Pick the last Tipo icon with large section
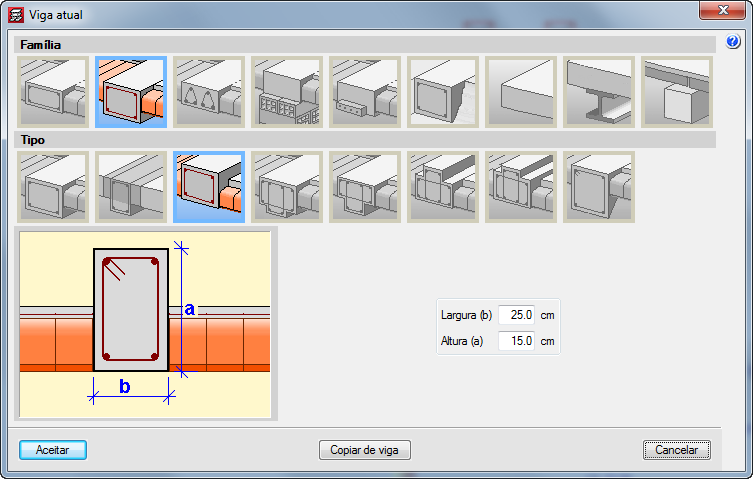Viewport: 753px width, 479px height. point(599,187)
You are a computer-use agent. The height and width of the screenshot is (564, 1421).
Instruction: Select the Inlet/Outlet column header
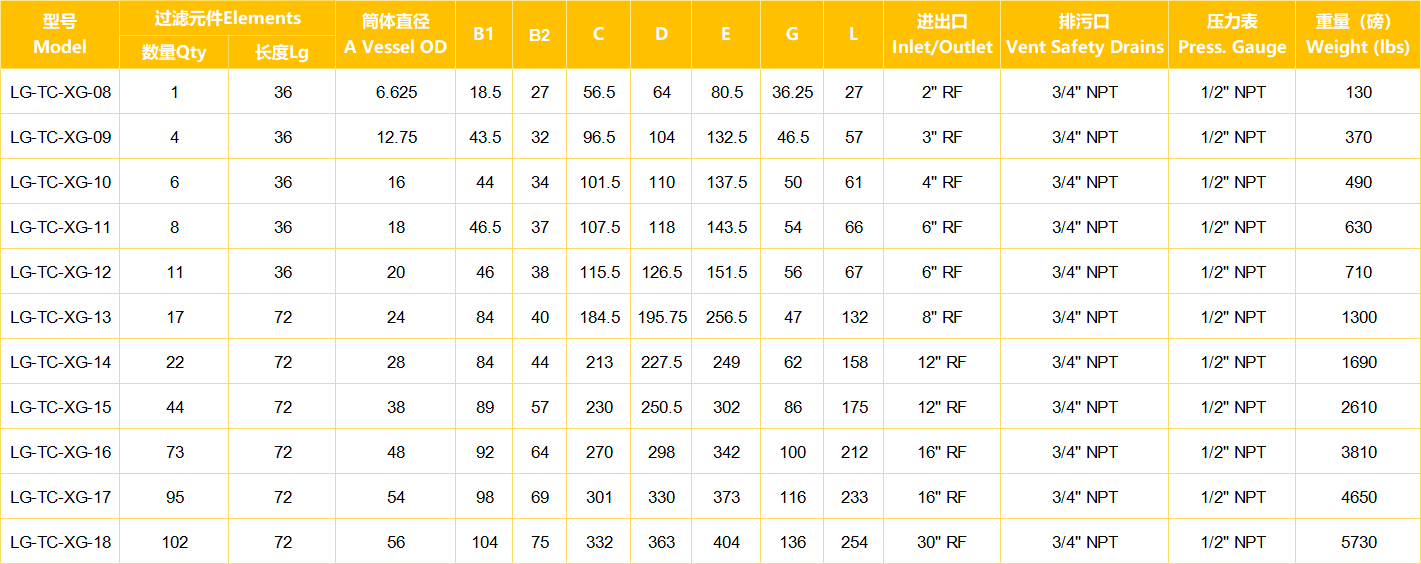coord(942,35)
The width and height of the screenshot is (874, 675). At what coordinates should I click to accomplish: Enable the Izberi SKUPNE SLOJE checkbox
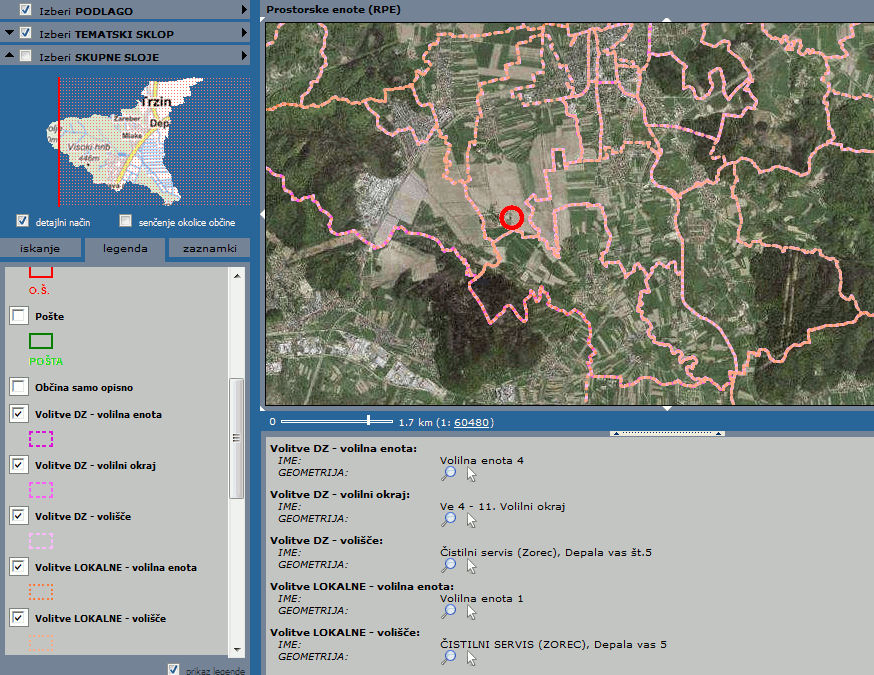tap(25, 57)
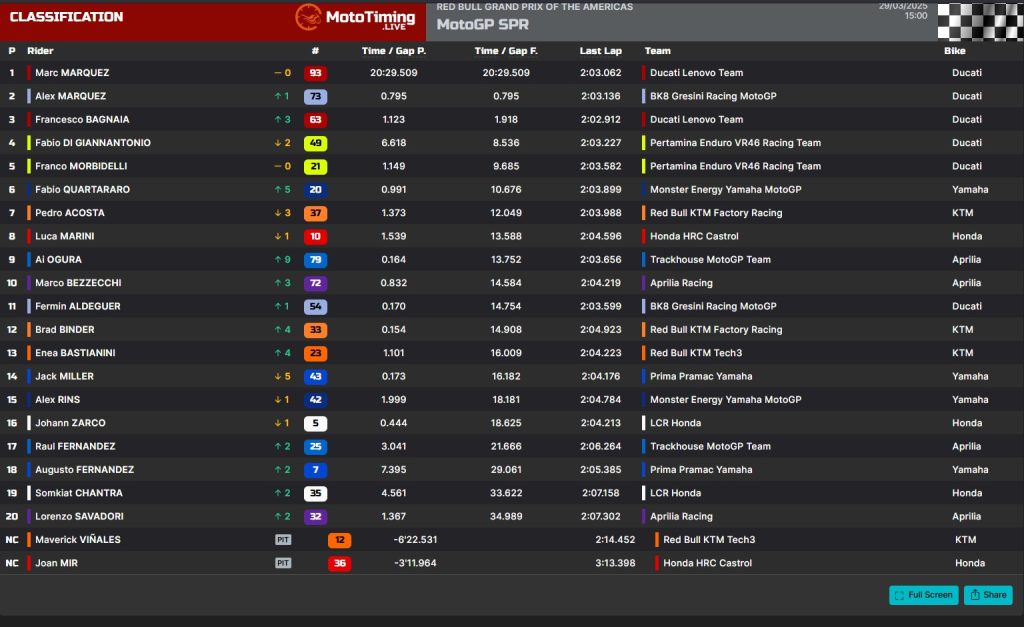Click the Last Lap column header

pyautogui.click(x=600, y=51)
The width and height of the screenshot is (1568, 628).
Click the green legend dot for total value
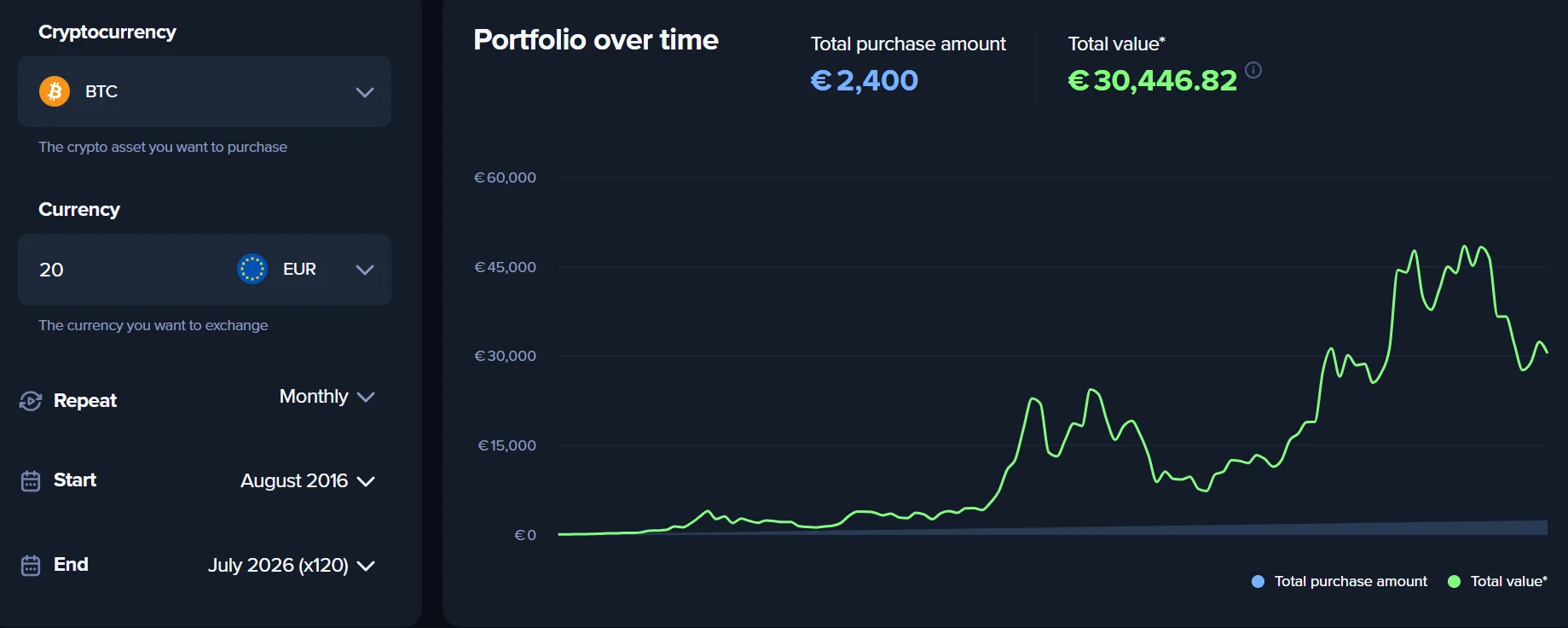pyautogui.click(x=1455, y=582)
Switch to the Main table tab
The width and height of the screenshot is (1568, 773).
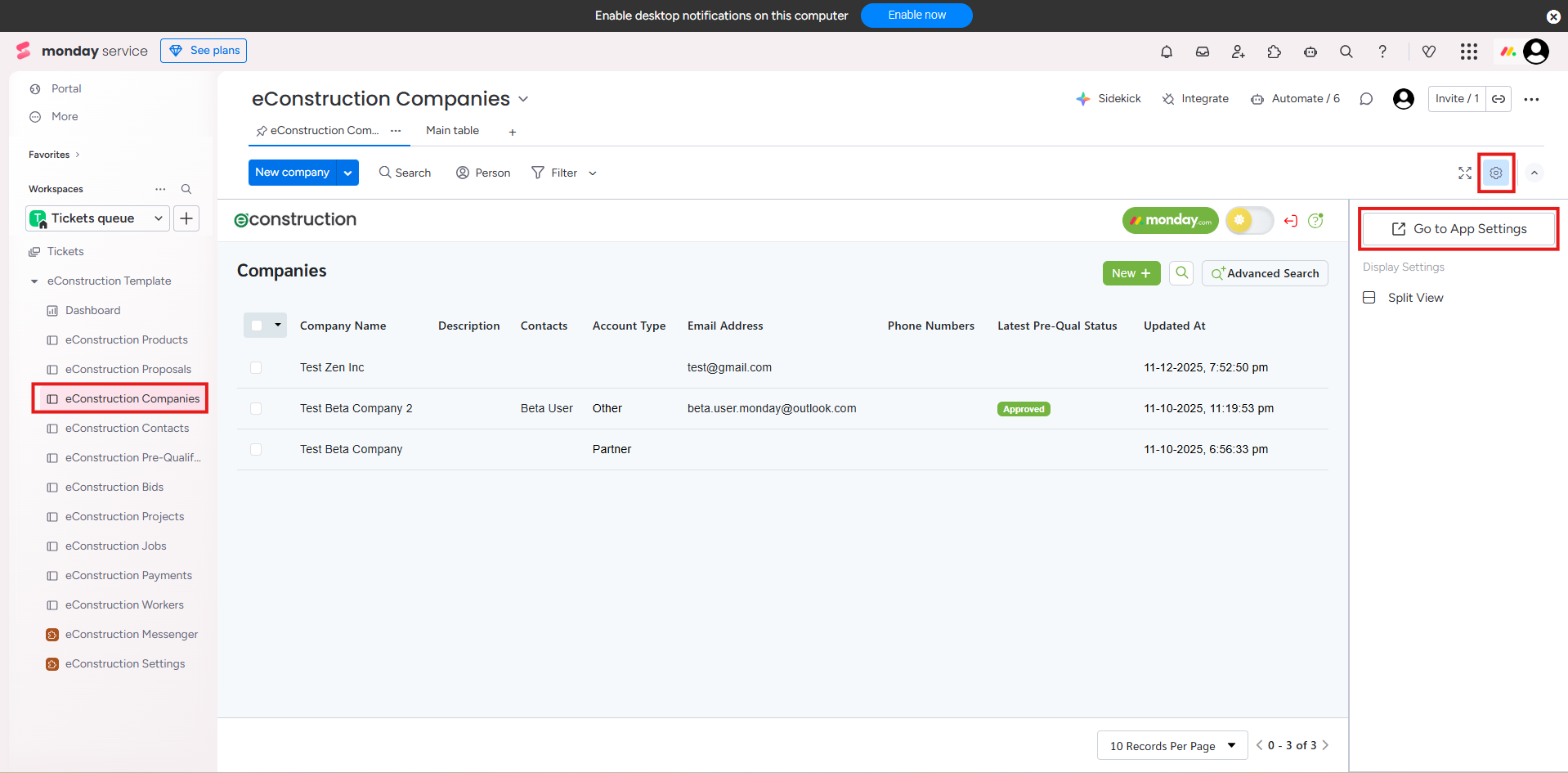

**WHAT THE TASK REQUIRES**
Could you repeat the listing above exactly, omitting its pictures?

**ANSWER BOX**
Pick the last Tipo icon with large section
Viewport: 753px width, 479px height. point(599,187)
You are a computer-use agent. The height and width of the screenshot is (564, 1421).
Instruction: Select the Inlet/Outlet column header
coord(942,35)
The width and height of the screenshot is (874, 675). At what coordinates should I click to accomplish: Enable the Izberi SKUPNE SLOJE checkbox
tap(25, 57)
Click the Last Lap column header

pyautogui.click(x=600, y=51)
The width and height of the screenshot is (1568, 628).
Click the green legend dot for total value
pyautogui.click(x=1455, y=582)
Switch to the Main table tab
The width and height of the screenshot is (1568, 773).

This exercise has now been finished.